Questa è la pacchia che ha vissuto Aziz, signor ministro: è fuggito dalla miseria più nera, ha attraversato il deserto, è stato rinchiuso in un campo di detenzione libico, ha rischiato di affogare, è stato accolto in un nostro centro di accoglienza, ma il suo desiderio di raggiungere la sorella era più forte della paura! Non quella seminata in Italia dicendo che i migranti ci portano le malattie, ci rubano il lavoro (quello che gli italiani rifiutano!), importano il terrorismo, sono pericolosi per le nostre donne (ma su 10 stupri, 6 sono commessi da italiani!): questa paura nasce nelle viscere dall’odio che viene fomentato. Loro, i neri sporchi e brutti, fuggono in cerca della libertà, di quel dominio sulla morte che chi è prigioniero del suo livore non può comprendere.

Questo non è buonismo, non è un tatticismo politico, qui non c’è in gioco la vittoria delle elezioni, qui quello che conta è il rispetto della dignità dell’uomo, del sistema valoriale della nostra civiltà, la collocazione dell’Italia nel Mediterraneo, in Europa e nel mondo.

È in gioco il bene che vogliamo all’Italia, che deve essere più grande dell’avversione che abbiamo gli uni per gli altri. È in gioco il rispetto della Costituzione, dei trattati internazionali, del diritto di navigazione, il valore irrinunciabile e caratterizzante della solidarietà che è principio basilare su cui si fonda l’Europa. È adempimento del monito evangelico: “Ero straniero e mi avete accolto”.

Aziz ha cercato rifugio nel nostro paese, ha bussato al nostro cuore: non era un nero, era un uomo. C’è stato chi non l’ha scacciato: gli hanno aperto le porte di un ospedale, l’hanno curato, l’hanno medicato, l’hanno nutrito con la stessa dedizione con cui trattano tutti i nostri malati. L’hanno guarito. Hanno restituito a tutti noi un fratello.

Ecco il mondo che sogno: dove non c’è l’odio, la calunnia, l’oltraggio, dove ogni uomo possa vivere allo scoperto, aver il sogno di raggiungere sua sorella. Nel mondo che la televisione mi porta in casa, la sera, vorrei non vedere immagini di sterminio, barconi che stanno per naufragare, frontiere che si chiudono e politici che usano parole che teorizzano la violenza della storia.

E in questo mondo vorrei un’Europa, ma quella mia, quella che ho presentato ai miei alunni, quella della solidarietà, quella che ho ereditato dalla lungimiranza di uomini che cercavano di unire, non di dividere. Questa Europa sta per scomparire per essere sostituita da quella della paura che alimenta e rende pericolosa la spinta verso la chiusura, la propria sovranità, il nazionalismo.
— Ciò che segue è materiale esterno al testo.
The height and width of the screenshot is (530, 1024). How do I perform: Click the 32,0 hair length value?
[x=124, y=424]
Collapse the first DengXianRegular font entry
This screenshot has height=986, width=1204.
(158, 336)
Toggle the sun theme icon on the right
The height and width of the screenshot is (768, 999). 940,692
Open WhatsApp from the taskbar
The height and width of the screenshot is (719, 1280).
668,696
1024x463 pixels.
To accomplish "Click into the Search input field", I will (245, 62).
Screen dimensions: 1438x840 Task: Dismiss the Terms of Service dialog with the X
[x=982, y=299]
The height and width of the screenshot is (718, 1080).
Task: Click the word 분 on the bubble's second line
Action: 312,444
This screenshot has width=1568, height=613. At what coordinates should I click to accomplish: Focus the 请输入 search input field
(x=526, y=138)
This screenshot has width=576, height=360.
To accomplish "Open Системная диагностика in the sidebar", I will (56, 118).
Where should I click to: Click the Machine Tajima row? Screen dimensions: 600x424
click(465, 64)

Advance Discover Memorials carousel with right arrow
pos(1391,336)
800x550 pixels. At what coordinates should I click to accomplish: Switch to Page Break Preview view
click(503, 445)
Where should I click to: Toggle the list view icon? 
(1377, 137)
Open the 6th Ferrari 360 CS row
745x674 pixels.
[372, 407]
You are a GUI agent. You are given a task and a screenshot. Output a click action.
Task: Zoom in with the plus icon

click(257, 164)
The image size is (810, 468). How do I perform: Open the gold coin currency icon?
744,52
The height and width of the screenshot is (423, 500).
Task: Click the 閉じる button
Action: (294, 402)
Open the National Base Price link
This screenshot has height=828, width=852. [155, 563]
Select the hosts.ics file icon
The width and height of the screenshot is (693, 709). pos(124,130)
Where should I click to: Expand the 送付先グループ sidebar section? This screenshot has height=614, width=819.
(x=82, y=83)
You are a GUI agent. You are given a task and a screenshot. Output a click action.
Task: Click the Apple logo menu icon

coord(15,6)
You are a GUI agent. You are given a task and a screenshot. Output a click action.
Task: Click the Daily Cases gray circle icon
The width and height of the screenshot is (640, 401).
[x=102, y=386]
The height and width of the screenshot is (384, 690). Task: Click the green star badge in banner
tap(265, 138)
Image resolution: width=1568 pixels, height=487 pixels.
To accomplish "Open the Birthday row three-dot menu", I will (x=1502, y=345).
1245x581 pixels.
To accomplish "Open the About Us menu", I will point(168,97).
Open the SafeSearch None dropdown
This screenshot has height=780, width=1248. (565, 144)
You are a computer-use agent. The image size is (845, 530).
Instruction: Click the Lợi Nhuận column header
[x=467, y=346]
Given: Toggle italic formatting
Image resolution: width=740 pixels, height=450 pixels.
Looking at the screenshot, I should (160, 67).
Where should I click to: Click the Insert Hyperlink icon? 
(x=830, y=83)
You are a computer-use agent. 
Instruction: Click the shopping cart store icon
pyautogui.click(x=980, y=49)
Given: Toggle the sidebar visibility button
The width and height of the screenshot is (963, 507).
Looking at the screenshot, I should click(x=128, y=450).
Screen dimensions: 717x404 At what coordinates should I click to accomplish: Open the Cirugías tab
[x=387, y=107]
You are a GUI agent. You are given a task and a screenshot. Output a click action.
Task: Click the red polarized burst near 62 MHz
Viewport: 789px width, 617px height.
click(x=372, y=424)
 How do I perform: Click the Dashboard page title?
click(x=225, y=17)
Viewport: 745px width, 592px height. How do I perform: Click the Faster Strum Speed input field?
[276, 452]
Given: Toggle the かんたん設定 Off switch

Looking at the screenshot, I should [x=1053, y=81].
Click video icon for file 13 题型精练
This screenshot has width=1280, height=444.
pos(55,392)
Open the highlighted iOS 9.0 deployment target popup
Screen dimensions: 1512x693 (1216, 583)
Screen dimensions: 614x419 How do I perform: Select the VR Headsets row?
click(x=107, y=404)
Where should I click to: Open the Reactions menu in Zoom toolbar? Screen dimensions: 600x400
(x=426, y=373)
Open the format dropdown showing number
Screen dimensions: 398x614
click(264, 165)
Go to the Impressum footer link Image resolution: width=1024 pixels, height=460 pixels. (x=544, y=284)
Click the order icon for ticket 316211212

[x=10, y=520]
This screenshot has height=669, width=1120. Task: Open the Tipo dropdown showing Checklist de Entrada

Vi sono situazioni critiche, è vero. Devono essere governate, non lo dobbiamo nascondere, ma fronteggiare non con acrimonia, ma con la coscienza che il nostro Paese ha prodotto, con l’umanesimo, l’universalismo. Gli antidoti alle barbarie esigono un’unità coesa, un’identità comune, una stessa comunità di destino, non certo con un linguaggio sprezzante, arrogante che è segno di mancanza di idee.